Unearthing sites of queer history and feeling, QtM broadens the territories in which the 2SLGBTQIA+ community find kinship and express themselves. LaRochelle explained how the map combats the transient nature of queer experiences by preserving them on a public map. 

“A fleeting glance of queer recognition, a T-shot in a library bathroom, an MSN conversation with an anonymous online lover, […] these moments are themselves places of refuge,” LaRochelle said. “They become sites that, through the act of archiving and circulating through the public space of Queering the Map, might be inhabited and reanimated by others who come into contact with them.”

However, QtM’s establishment as a safe space for queer expression is an important component of the site. In 2018, a pro-Donald Trump bot deployed malicious messages throughout the site; a community of volunteer coders worked quickly to edit the site in a GitHub repository. 

In response to the attack, LaRochelle established a moderation system to ensure that each QtM submission is checked by volunteer readers for spam, hate speech, or breaches of anonymity. 

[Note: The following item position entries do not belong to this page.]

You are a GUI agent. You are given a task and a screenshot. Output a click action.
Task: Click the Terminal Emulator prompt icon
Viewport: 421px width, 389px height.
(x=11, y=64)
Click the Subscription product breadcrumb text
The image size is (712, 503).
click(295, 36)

Preserving anonymity is integral to the site’s status as a space inclusive of diverse queer experiences. LaRochelle explained how the website’s anonymity allows for freer expression: Those who have not come out as queer can contribute, as latent hopes and desires can emerge. 

“By rendering all users as anonymous informants, legitimacy becomes a flexible and free-floating term, holding space for the space of fantasies and fabulations that also populate the map, orienting us away from what is and towards what could be,” LaRochelle said. 

QtM’s rejection of fixity extends to its user experience. With no search bar or algorithmic method of organization, users can traverse the map and encounter queer voices by chance. In the digital realm of QtM, LaRochelle explained, queer individuals are given the privilege of being lost among the crowd, rather than targeted or singled out. 

“In following the path taken by those who have refused to follow the directions, I get lost and feel found in collectivity,” LaRochelle said.